An impulse generator is an electrical apparatus which produces very short high-voltage or high-current surges. Such devices can be classified into two types: impulse voltage generators and impulse current generators. High impulse voltages are used to test the strength of electric power equipment against lightning and switching surges. Also, steep-front impulse voltages are sometimes used in nuclear physics experiments. High impulse currents are needed not only for tests on equipment such as lightning arresters and fuses but also for many other technical applications such as lasers, thermonuclear fusion, and plasma devices.

== Jedlik's tubular voltage generator ==

In 1863 Hungarian physicist Ányos Jedlik discovered the possibility of voltage multiplication and in 1868 demonstrated it with a "tubular voltage generator", which was successfully displayed at the Vienna World Exposition in 1873. It was an early form of the impulse generators now applied in nuclear research.

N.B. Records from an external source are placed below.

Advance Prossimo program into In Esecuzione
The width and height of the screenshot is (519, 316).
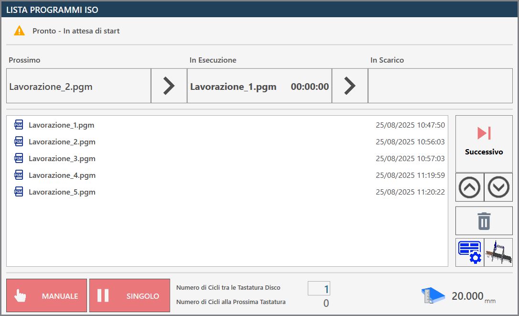(x=169, y=86)
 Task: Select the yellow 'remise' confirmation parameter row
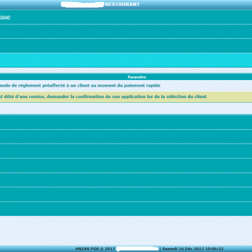(126, 97)
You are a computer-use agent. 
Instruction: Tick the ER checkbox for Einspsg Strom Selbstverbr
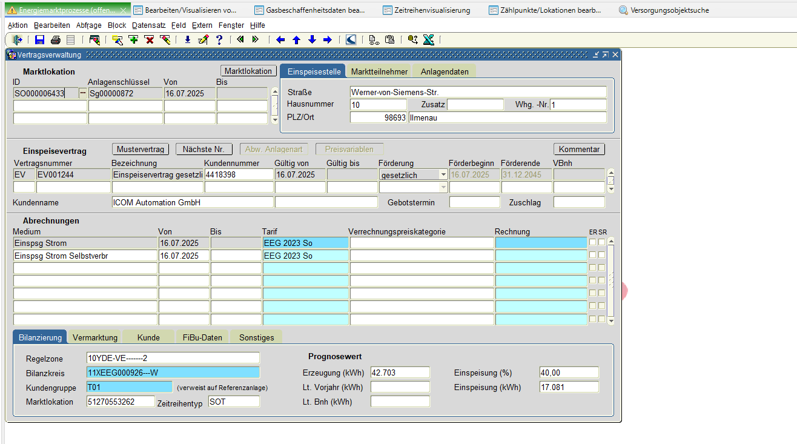click(x=592, y=255)
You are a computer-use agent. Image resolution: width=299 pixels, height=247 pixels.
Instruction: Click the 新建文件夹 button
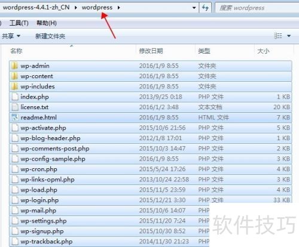point(50,36)

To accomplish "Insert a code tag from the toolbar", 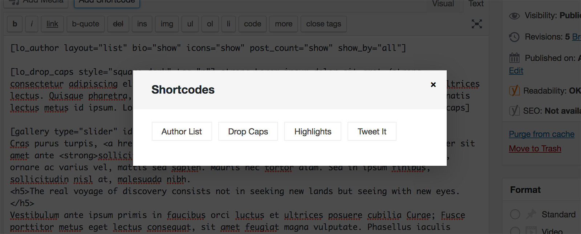I will [252, 24].
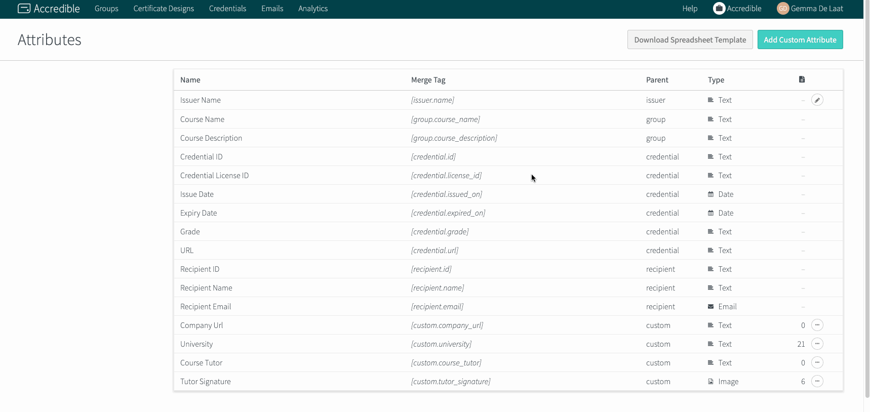Screen dimensions: 870x412
Task: Go to Certificate Designs page
Action: (164, 9)
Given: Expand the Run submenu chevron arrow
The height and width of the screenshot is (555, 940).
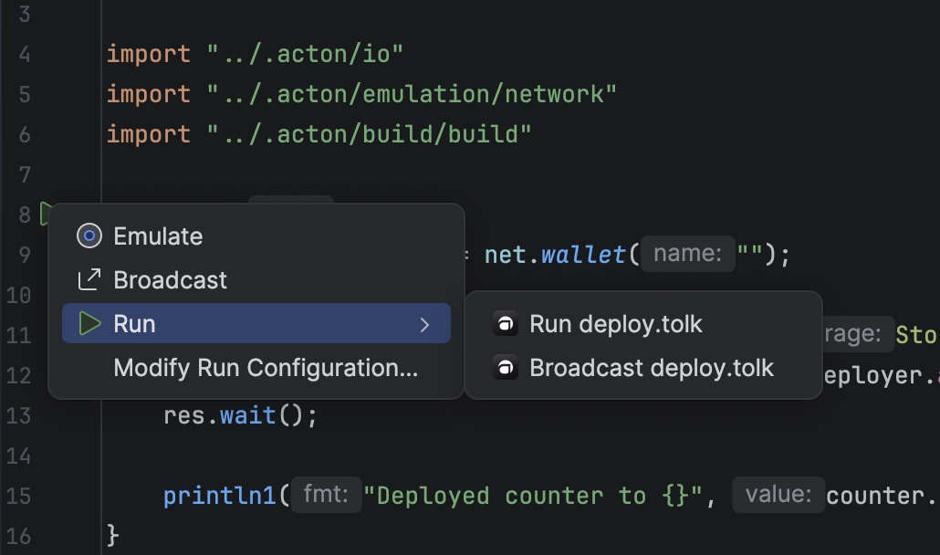Looking at the screenshot, I should (424, 324).
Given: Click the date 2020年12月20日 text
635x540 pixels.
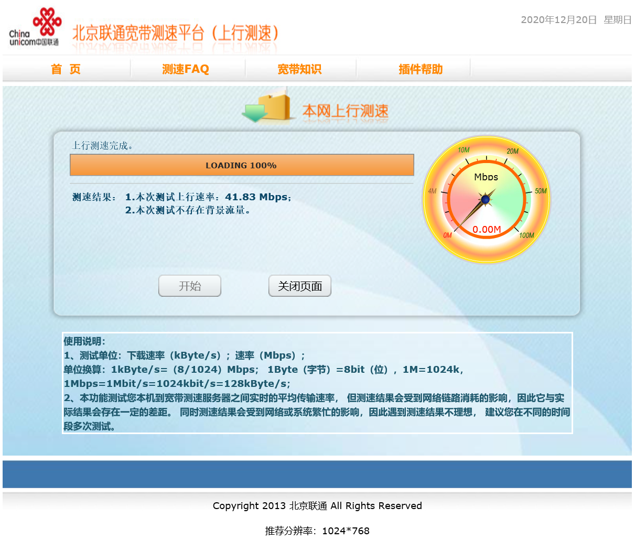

The jury of the World Exhibition of 1873 in Vienna awarded his voltage multiplying condenser of cascade connection with prize "For Development". Through this condenser, Jedlik framed the principle of surge generator of cascaded connection. (The Cascade connection was another important invention of Ányos Jedlik.)

== Marx generator ==
One form is the Marx generator, named after Erwin Otto Marx, who first proposed it in 1923. This consists of multiple capacitors that are first charged in parallel through charging resistors as by a high-voltage, direct-current source and then connected in series and discharged through a test object by a simultaneous spark-over of the spark gaps. The impulse current generator comprises many capacitors that are also charged in parallel by a high-voltage, low-current, direct-current source, but it is discharged in parallel through resistances, inductances, and a test object by a spark gap.

== See also ==
- Pulsed power
- Pulse-forming network
- Marx generator
- Cockcroft–Walton generator
- Fuse (electrical)
- Laser
- Nuclear fusion
- Particle accelerator
- Plasma (physics)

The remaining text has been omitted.